Krishnamacharya et la yogathérapie
Krishnamacharya, maître de yoga et thérapeute éclairé, fut d’une acuité exceptionnelle dans l’observation et l’accompagnement des personnes. Il a su transmettre ses intuitions et compétences, en insistant sur l’importance d’adapter la pratique aux femmes. À l’âge de 16 ans, il redécouvrit en état de vision le Yogarahasya de Nathamuni, un texte donnant une place particulière aux femmes et détaillant des pratiques thérapeutiques précises.
La démarche en yogathérapie
Le patient, acteur central de sa guérison, s’engage activement dans le processus à travers une pratique adaptée, réévaluée régulièrement, et un lien de confiance avec le yogathérapeute. Cela lui permet d’acquérir autonomie et meilleure connaissance de soi (svadhyaya), tout en transformant sa perception et sa relation à lui-même.
La yogathérapie s’inscrit en complément des approches médicales – ayurvédiques, allopathiques ou autres.
Déroulement type d’une séance :
- Étude de l’alimentation, du mode de vie et des habitudes. Les ajustements se font progressivement et dans le respect des possibilités du patient.
- Identification des particularités et déséquilibres, sans jugement ni projection, pour approcher la cause des symptômes.
- Observation de la personne : entretien, postures simples, respiration. Cela révèle souvent des indices sur les obstacles à lever ou les pratiques à éviter.
- Définition d’un objectif thérapeutique unique, clair et atteignable.

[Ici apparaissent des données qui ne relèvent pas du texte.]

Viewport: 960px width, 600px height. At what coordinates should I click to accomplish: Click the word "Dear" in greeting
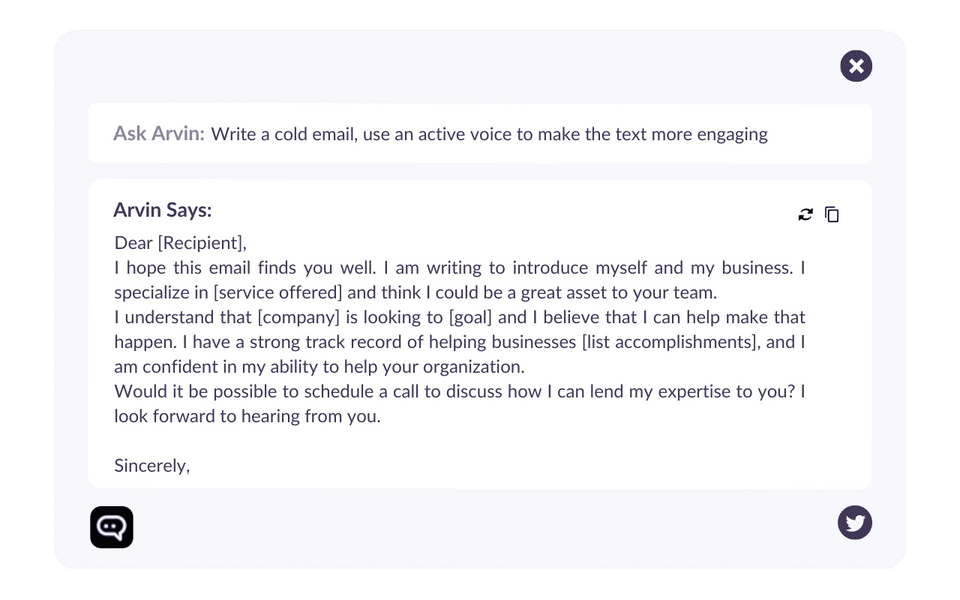[x=133, y=243]
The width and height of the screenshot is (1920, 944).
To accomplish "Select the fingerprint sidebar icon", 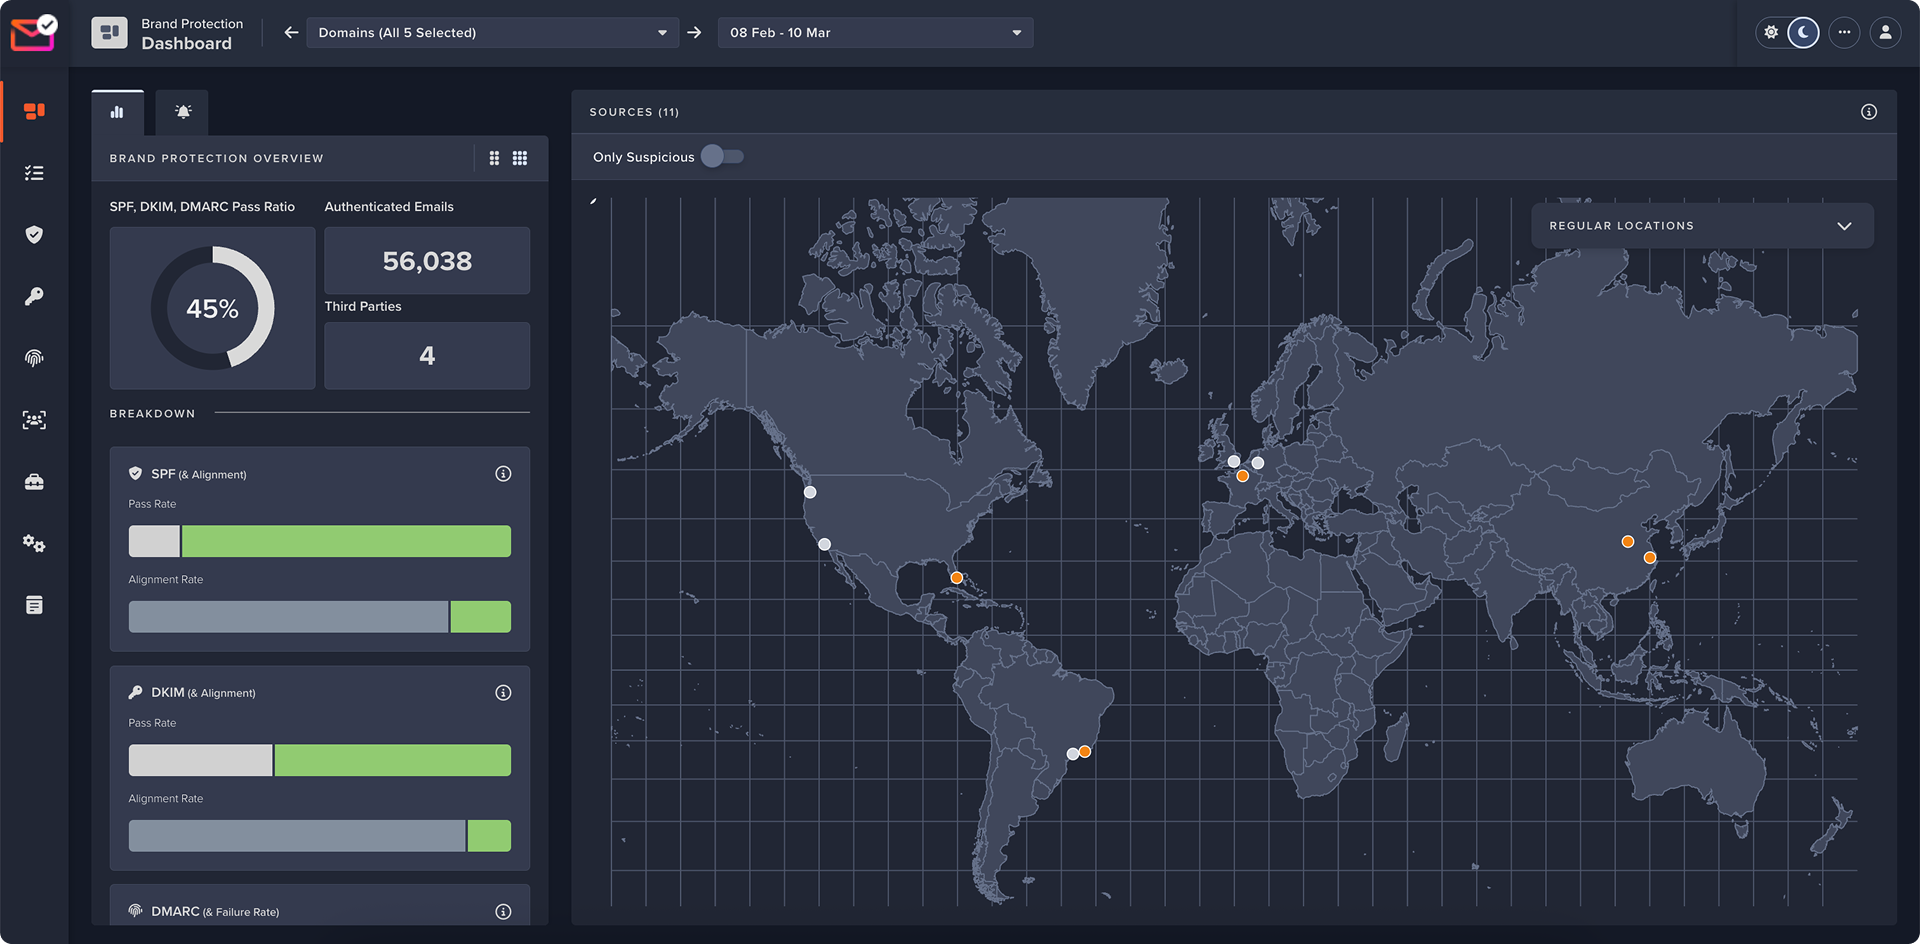I will [x=34, y=358].

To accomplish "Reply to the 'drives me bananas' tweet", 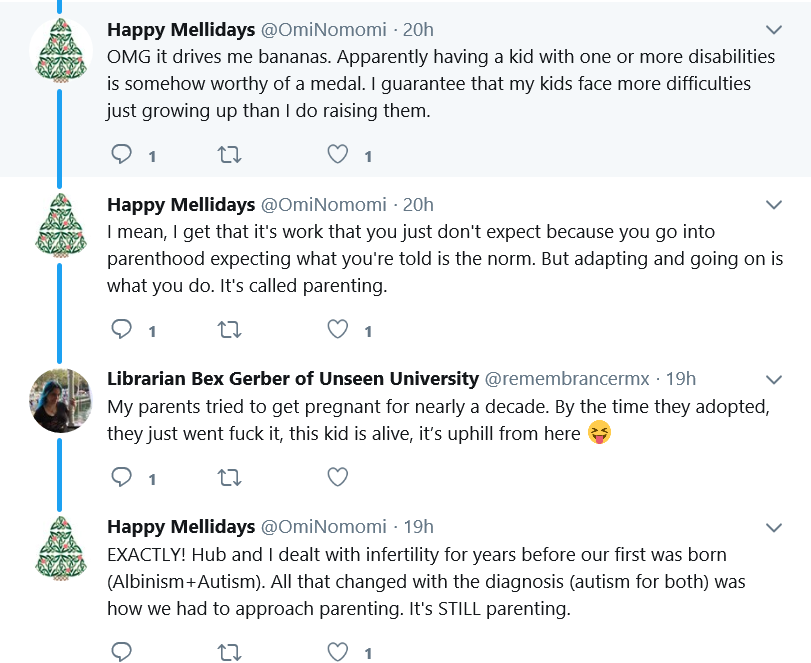I will tap(122, 154).
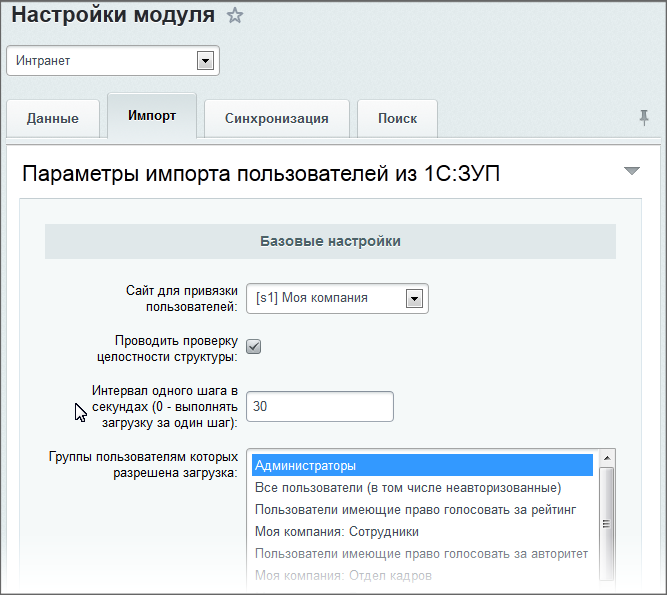Open the Импорт tab
This screenshot has height=596, width=667.
(x=152, y=116)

- Mise en place d’une pratique simple, concise, tracée par écrit et expliquée afin que le patient puisse se l’approprier.
- Partage du ressenti en fin de séance.
- Mise en place d’un suivi régulier d’ajustement pour favoriser l’évolution positive.
Exemple clinique
Un adolescent de 15 ans souffrait depuis l’enfance d’énurésie nocturne, accompagnée de cauchemars récurrents et de troubles de l’élocution (liés à des sphincters annaux et buccaux perturbés). Ces difficultés engendraient des tensions familiales et sociales.
Une pratique quotidienne fut mise en place : bains de siège froids, kapalabhati suivi de uddiyana bandha, puis maha bandha progressivement. Postures : navasana, shalabhasana et marjariasana (avec suspension poumons vides et mula bandha). Ajout de chants de mantra avant le sommeil. Résultats : amélioration en un mois, guérison quasi complète en sept mois. Lors de rares rechutes, la reprise de maha bandha ou mula bandha suffisait. Avec la confiance retrouvée, les troubles de l’élocution diminuèrent et la vie familiale s’améliora.
Références
- N. Chandrasekaran, Yogathérapie, formation pratique, tomes 1 et 2, Éd. Agamat. Médecin allopathe, formé au KYM depuis 1990, fondateur de la Yoga Vaidya Śāla à Chennai, yogathérapeute reconnu internationalement.